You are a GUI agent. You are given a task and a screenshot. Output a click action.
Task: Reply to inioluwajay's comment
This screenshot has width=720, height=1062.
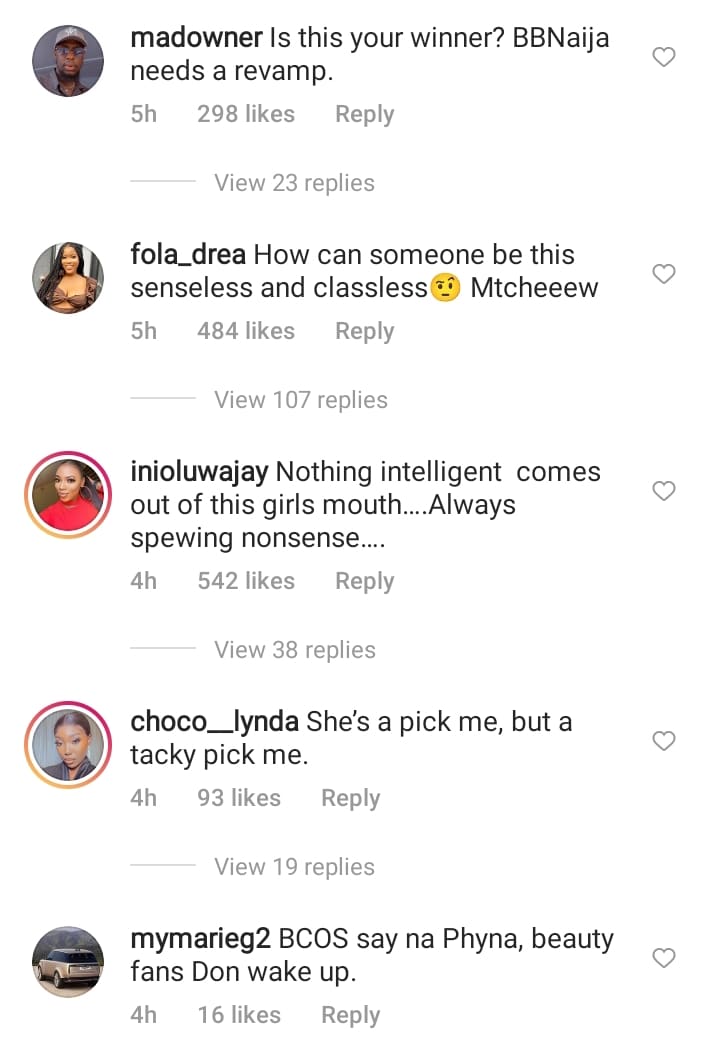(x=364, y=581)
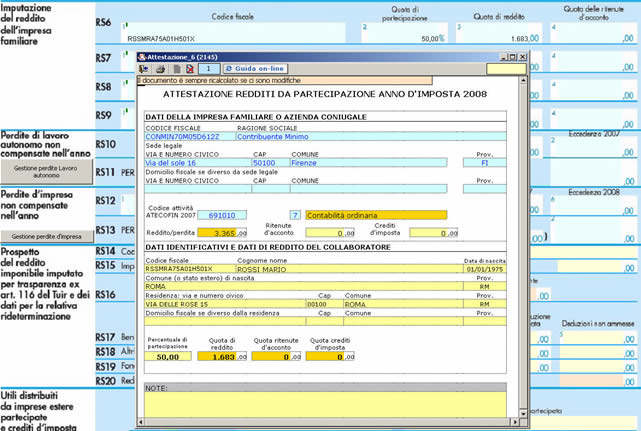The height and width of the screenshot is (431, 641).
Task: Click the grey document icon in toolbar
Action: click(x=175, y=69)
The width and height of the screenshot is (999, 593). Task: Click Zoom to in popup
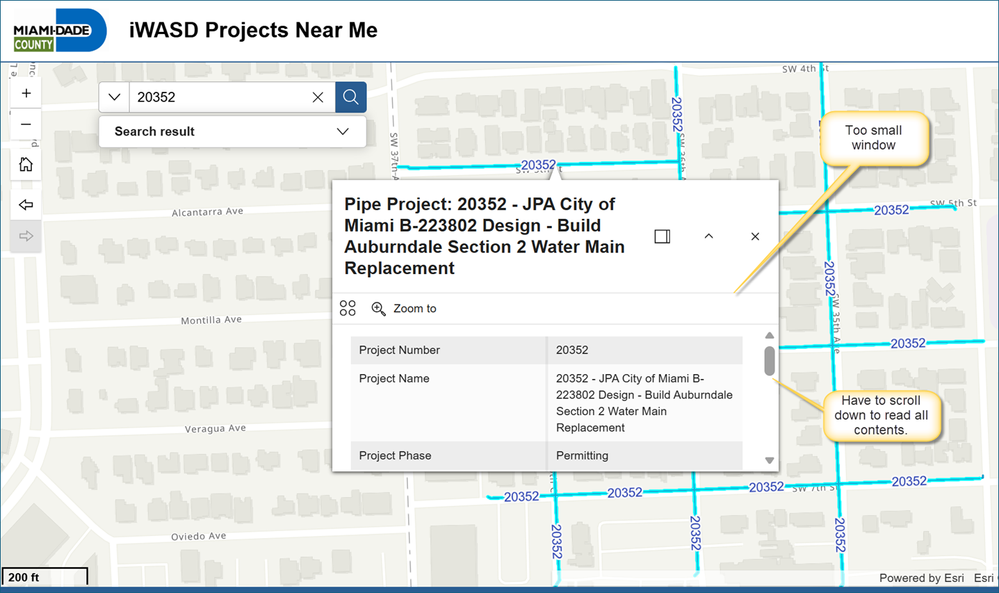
--
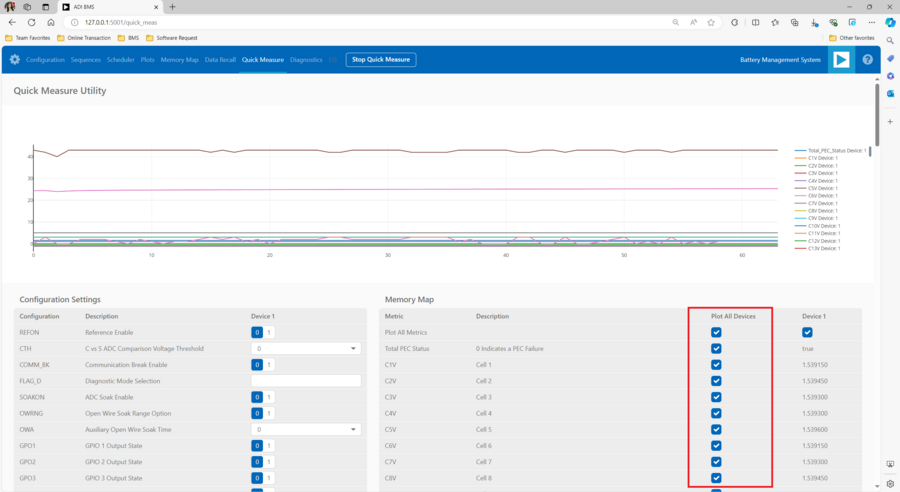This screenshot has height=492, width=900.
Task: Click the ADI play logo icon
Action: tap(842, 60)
---
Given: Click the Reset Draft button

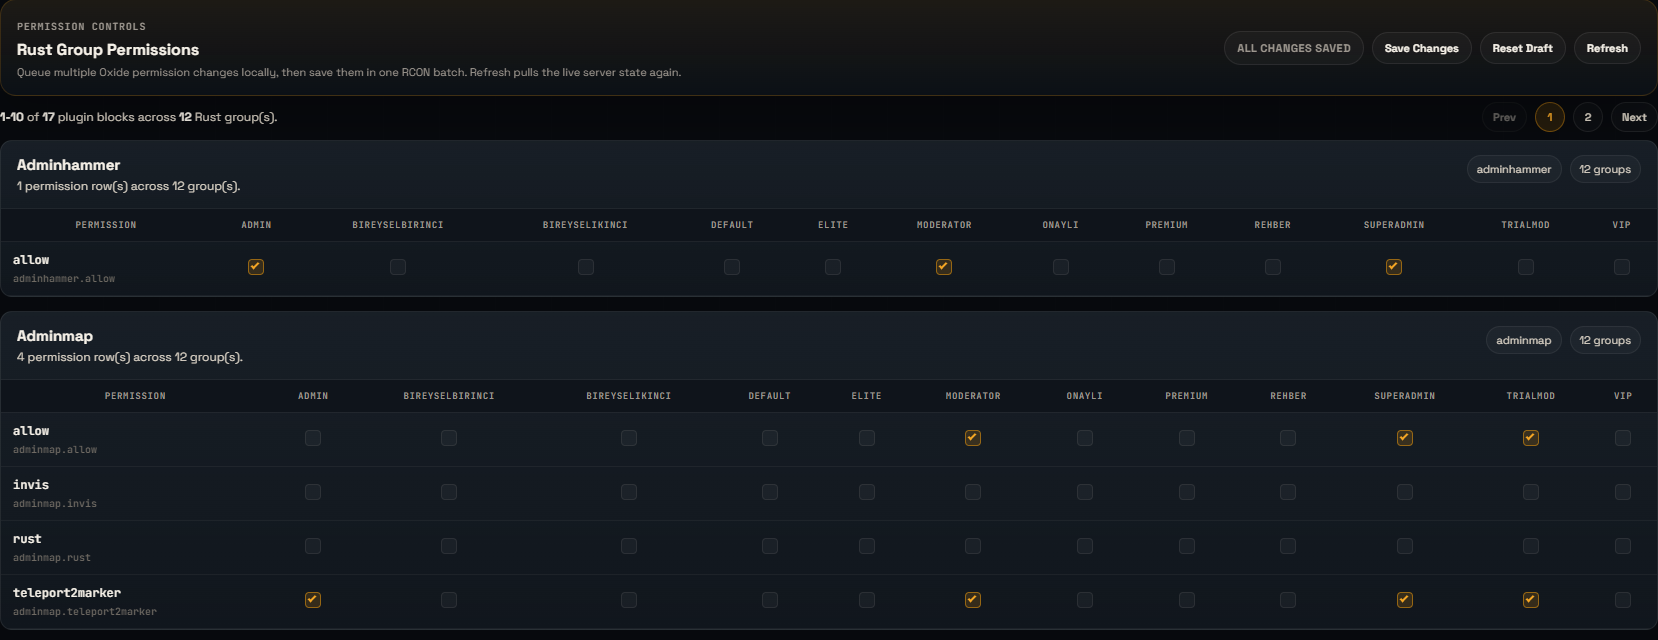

Assigned task> Only one part of the material above is wanted: the lines from the one with "You are a GUI" up to and including the one with "The width and". Please copy them exactly, pictures left out.

Answer area>
You are a GUI agent. You are given a task and a screenshot. Output a click action.
Task: Reply to inioluwajay's comment
This screenshot has width=720, height=1062.
(x=364, y=581)
The height and width of the screenshot is (431, 641).
Task: Click the grey document icon in toolbar
Action: click(x=175, y=69)
The width and height of the screenshot is (999, 593). Task: Click Zoom to in popup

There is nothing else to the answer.